Produce an exact copy of the listing.

-- DATA LISTING follows --

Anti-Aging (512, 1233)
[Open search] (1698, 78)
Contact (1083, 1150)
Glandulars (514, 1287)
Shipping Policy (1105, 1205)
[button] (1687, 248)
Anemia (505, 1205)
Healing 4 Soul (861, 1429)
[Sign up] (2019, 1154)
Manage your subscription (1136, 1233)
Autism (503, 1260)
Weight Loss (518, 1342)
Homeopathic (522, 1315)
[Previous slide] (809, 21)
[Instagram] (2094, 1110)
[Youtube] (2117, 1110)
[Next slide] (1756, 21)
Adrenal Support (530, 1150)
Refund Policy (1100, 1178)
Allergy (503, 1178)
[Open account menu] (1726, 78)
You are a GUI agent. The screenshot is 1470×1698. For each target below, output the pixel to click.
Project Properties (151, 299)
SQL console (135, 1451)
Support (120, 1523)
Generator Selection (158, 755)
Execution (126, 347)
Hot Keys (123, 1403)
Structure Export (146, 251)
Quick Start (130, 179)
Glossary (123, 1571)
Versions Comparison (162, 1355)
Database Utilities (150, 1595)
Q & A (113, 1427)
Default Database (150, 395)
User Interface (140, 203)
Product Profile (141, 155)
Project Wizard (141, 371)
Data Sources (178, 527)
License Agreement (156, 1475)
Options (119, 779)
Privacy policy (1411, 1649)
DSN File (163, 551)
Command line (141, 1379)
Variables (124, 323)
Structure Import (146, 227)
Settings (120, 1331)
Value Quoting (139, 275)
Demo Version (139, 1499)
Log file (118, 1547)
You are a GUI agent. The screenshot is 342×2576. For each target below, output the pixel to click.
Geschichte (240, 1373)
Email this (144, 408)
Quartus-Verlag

-- DATA LISTING concluded --

◆ **ANSWER SECTION**
Anti-Aging (512, 1233)
[Open search] (1698, 78)
Contact (1083, 1150)
Glandulars (514, 1287)
Shipping Policy (1105, 1205)
[button] (1687, 248)
Anemia (505, 1205)
Healing 4 Soul (861, 1429)
[Sign up] (2019, 1154)
Manage your subscription (1136, 1233)
Autism (503, 1260)
Weight Loss (518, 1342)
Homeopathic (522, 1315)
[Previous slide] (809, 21)
[Instagram] (2094, 1110)
[Youtube] (2117, 1110)
[Next slide] (1756, 21)
Adrenal Support (530, 1150)
Refund Policy (1100, 1178)
Allergy (503, 1178)
[Open account menu] (1726, 78)
You are a GUI agent. The screenshot is 1470×1698. For each target below, output the pixel to click.
Project Properties (151, 299)
SQL console (135, 1451)
Support (120, 1523)
Generator Selection (158, 755)
Execution (126, 347)
Hot Keys (123, 1403)
Structure Export (146, 251)
Quick Start (130, 179)
Glossary (123, 1571)
Versions Comparison (162, 1355)
Database Utilities (150, 1595)
Q & A (113, 1427)
Default Database (150, 395)
User Interface (140, 203)
Product Profile (141, 155)
Project Wizard (141, 371)
Data Sources (178, 527)
License Agreement (156, 1475)
Options (119, 779)
Privacy policy (1411, 1649)
DSN File (163, 551)
Command line (141, 1379)
Variables (124, 323)
Structure Import (146, 227)
Settings (120, 1331)
Value Quoting (139, 275)
Demo Version (139, 1499)
Log file (118, 1547)
You are a GUI agent. The screenshot is 342×2576. For each target below, output the pixel to click.
Geschichte (240, 1373)
Email this (144, 408)
Quartus-Verlag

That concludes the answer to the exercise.